** Opening Data in this exercise block **

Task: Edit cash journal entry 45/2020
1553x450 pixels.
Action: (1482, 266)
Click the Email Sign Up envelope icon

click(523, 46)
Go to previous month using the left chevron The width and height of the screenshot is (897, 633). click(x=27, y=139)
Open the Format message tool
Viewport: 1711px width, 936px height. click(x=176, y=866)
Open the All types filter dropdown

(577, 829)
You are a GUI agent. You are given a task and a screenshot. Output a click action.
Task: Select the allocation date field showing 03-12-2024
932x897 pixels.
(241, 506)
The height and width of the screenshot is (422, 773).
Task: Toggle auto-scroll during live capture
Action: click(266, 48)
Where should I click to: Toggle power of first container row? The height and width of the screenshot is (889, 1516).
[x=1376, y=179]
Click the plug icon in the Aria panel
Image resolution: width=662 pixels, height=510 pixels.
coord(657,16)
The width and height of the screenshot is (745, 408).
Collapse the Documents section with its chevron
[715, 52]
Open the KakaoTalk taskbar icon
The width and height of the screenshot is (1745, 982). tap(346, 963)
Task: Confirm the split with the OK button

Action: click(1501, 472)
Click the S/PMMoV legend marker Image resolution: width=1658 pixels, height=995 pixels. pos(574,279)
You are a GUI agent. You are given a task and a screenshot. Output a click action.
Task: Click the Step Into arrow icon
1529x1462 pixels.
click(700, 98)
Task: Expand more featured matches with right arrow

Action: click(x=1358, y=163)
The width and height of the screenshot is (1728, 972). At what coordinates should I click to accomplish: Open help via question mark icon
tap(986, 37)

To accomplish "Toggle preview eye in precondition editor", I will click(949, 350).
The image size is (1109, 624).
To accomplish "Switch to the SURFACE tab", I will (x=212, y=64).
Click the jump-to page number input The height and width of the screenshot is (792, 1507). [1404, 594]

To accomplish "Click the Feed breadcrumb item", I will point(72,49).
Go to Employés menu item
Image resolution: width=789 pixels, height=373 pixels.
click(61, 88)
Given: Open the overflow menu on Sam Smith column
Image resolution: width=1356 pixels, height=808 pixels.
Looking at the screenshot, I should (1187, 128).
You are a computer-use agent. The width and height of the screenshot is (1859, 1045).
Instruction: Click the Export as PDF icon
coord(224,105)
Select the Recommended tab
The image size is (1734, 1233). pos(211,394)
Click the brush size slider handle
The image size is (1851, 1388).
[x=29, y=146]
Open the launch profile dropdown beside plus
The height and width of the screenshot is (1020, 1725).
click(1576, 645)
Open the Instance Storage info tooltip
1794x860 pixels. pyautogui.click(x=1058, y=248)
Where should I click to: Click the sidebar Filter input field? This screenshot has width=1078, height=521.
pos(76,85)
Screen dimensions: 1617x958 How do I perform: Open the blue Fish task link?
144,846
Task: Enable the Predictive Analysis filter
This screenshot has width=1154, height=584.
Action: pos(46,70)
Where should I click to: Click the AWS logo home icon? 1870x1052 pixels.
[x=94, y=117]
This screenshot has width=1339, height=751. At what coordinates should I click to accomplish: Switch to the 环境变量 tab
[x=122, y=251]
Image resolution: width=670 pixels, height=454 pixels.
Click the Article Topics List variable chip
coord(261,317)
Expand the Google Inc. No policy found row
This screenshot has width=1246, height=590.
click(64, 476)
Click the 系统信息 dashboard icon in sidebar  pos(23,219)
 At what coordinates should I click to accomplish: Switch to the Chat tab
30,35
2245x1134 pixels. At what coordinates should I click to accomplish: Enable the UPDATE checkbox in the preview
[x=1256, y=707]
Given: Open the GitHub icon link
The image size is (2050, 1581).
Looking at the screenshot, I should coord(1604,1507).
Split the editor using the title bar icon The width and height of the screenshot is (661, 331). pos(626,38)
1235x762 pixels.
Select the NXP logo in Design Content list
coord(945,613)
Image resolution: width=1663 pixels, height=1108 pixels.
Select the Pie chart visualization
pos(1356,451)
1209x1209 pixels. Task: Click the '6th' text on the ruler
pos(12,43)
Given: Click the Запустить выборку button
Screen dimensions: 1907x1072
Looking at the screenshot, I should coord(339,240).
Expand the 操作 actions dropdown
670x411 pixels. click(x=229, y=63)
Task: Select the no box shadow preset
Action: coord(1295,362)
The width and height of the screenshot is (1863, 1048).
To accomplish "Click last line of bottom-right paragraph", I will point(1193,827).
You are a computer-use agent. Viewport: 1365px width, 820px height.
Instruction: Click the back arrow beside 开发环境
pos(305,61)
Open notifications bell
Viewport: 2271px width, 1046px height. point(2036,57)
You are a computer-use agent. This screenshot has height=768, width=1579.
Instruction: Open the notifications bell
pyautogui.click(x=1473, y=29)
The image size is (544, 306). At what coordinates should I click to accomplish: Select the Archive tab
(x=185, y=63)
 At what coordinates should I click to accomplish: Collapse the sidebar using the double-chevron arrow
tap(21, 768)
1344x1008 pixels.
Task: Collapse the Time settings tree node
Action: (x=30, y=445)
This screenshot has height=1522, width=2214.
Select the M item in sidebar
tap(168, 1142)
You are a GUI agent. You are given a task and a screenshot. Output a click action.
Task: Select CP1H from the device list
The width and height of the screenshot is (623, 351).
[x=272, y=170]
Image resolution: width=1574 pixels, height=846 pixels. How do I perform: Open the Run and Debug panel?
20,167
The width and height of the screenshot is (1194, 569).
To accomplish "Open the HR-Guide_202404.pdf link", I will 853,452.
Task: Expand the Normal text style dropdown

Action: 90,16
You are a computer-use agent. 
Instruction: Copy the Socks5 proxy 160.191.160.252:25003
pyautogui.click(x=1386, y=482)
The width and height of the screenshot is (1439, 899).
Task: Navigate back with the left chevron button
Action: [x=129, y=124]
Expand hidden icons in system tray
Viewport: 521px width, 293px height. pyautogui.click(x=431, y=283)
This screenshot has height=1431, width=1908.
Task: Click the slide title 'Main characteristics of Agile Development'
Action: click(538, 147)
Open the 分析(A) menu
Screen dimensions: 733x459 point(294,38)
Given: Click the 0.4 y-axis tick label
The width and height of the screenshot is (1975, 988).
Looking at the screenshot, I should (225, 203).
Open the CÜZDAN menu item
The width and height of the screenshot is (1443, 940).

** Closing Data in this exercise block **

▸ Work order
Would you please repeat exactly the lines above, starting at the line with "Task: Enable the Predictive Analysis filter" and stopping at the line with "Image resolution: width=670", both included?

▸ Finished exercise
Task: Enable the Predictive Analysis filter
This screenshot has width=1154, height=584.
Action: pos(46,70)
Where should I click to: Click the AWS logo home icon? 1870x1052 pixels.
[x=94, y=117]
This screenshot has width=1339, height=751. At what coordinates should I click to accomplish: Switch to the 环境变量 tab
[x=122, y=251]
Image resolution: width=670 pixels, height=454 pixels.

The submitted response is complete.